QUAL É A COR DO AMOR?


O poeta Cazuza em seu poema-canção SÓ SE FOR A DOIS já se questionava com pertinência e sensibilidade tal questão. Controvertido, acusado por muitos de libidinoso e pervertido, parecia compreender a natureza humana de maneira isenta, conhecedor da origem de todos os males que afligem esse mundo conturbado e doente.

A afetividade, em suas mais variadas manifestações, é princípio e o fim da busca incessante ao qual o homem se lança diuturnamente; sendo não raramente, substituída por conceitos como sucesso social e financeiro, reconhecimento público e as suas mais diversas variações, dissociando-a assim, do verdadeiro sentido: A SATISFAÇÃO EMOCIONAL LIGADA AO ATO DE DOAR E RECEBER O AMOR.

Provavelmente a raiz deste fato está vinculada a uma série de normas e regras socialmente convencionadas que limitam e delimitam espaços, transformando a humanidade num conjunto de seres competitivos e atados a modelos de comportamento que, quando não vivenciados como o esperado, geram injustificáveis sentimentos de culpa, depreciação, ansiedade, melancolia e morte. Sim, morte! Porque não exercitar o afeto provoca aridez na mente e no espírito! Leva-nos à dolorosa morte diária, ardente e pulsante.

Supostamente, o “socialmente correto” seria não expandir ilimitadamente os laços de ternura, entrega e aceitação deixando-os restritos às relações familiares – sejam elas viabilizadas através do parentesco ou casamento.

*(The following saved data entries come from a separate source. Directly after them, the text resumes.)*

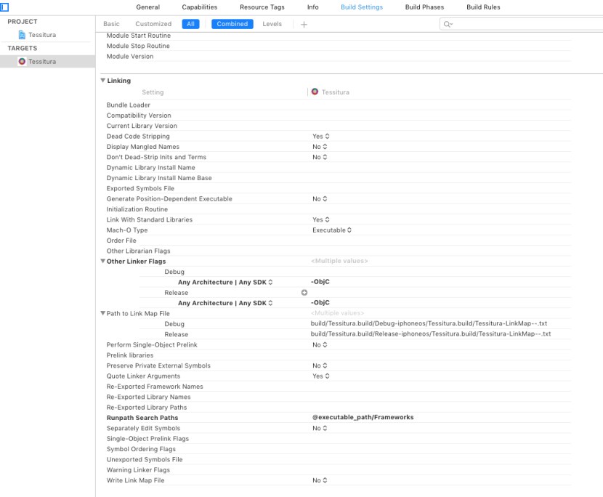Image resolution: width=603 pixels, height=497 pixels.
Task: Collapse the Linking section
Action: (x=103, y=81)
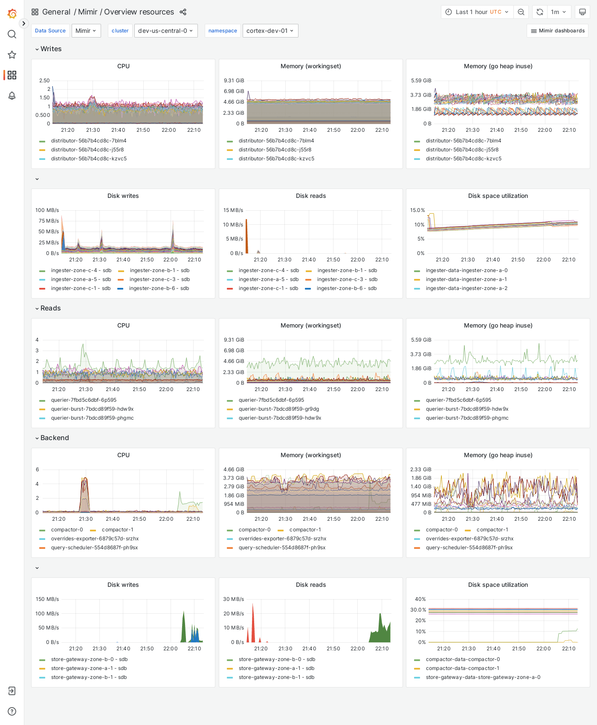Image resolution: width=597 pixels, height=725 pixels.
Task: Open the Grafana home logo
Action: pos(12,13)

Esse exclusivismo, entretanto, não consegue se sustentar durante muito tempo, ainda que as aparências possam demonstrar o contrário. Exige-se fidelidade absoluta e constantes “provas” de envolvimento; sufocando, massacrando, anulando! São pais que não permitem aos seus filhos vivenciar suas próprias experiências lançando sobre eles as expectativas que lhes foram frustradas. São filhos que “parasitam” sob a proteção dos pais recusando-se ao amadurecimento. São esposas e maridos que movidos pelo ciúme e insegurança enxergam ameaças onde não existe, tornando a vida de seus parceiros agonizante e infernal. São amigos a egoisticamente cobrar atenção. São empresas exigindo de seus funcionários o sacrifício da afetividade a fim de comprovarem sua lealdade aos propósitos estipulados.

Esquece-se, contudo, que o homem é naturalmente fiel ao sentir e não às pessoas ou empreendimentos. E ao sentimento também é inerente o multiplicar-se; ou seja, quanto mais expresso amor e seus atributos maior é minha necessidade de fazê-lo.

O amor também não se sustenta através de trocas e barganhas.

Aceitar como realidade tais afirmações requer de nós o constante exercício de paciência, a incessante procura do auto-conhecimento e, sobretudo, um reconstruir-se livre de noções pré-concebidas. Assim, pelo esforço edificamos relações maduras em todos os níveis e, mais: saciamos nossa sede de afetividade, tão relegada ao segundo plano e causadora de cruciais padecimentos.

“Amar de verdade só se for a dois”?

Não, porque o amor não vinga quando plantado por entre cercas.